Whether you have children in school or are a student yourself, it is necessary to communicate with the teacher. Writing a letter is an essential way to communicate issues, problems, thank yous and suggestions with the teacher. It might help you get some thoughts and feelings across more clearly than by speaking in person or on the telephone. Plus, keeping a copy will allow you to have a record of it, which is always beneficial when handling serious matters. The letter should be typed and mailed to the school. However, if you are close with the teacher, then an email can be appropriate.
Discussing a Problem or Concern
Type your letter. Write your name, address and phone number on the left side. Skip two lines and add the date. Skip two more lines and add the name of the teacher and the school name and address. If you're writing to a principal, his name would take place of the teacher. Skip two more lines and add the greeting such as "Dear" with the teacher's (or principal's) name.

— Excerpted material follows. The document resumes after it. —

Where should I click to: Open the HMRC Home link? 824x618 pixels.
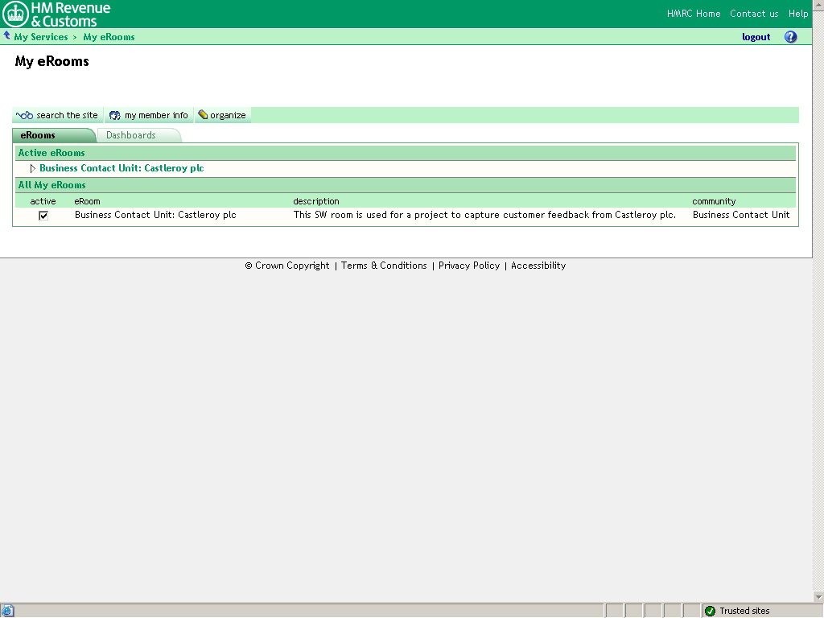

Inform the teacher who you are and state your status in the class, if you are a student, in the first paragraph. If you are a parent, include your child's full name and class information.
Explain the situation briefly and clearly in the second paragraph. Include all concerns you may have as well as any facts to back up your claims. Make sure in this section to get to the point so the teacher understands your feelings and there is no confusion.
Add what you want to happen or what you would like to see changed in the third paragraph. If something was already done and has not worked, mention that and state another method that might be more successful. You also can include what you want to avoid. Make sure the paragraph is clearly written.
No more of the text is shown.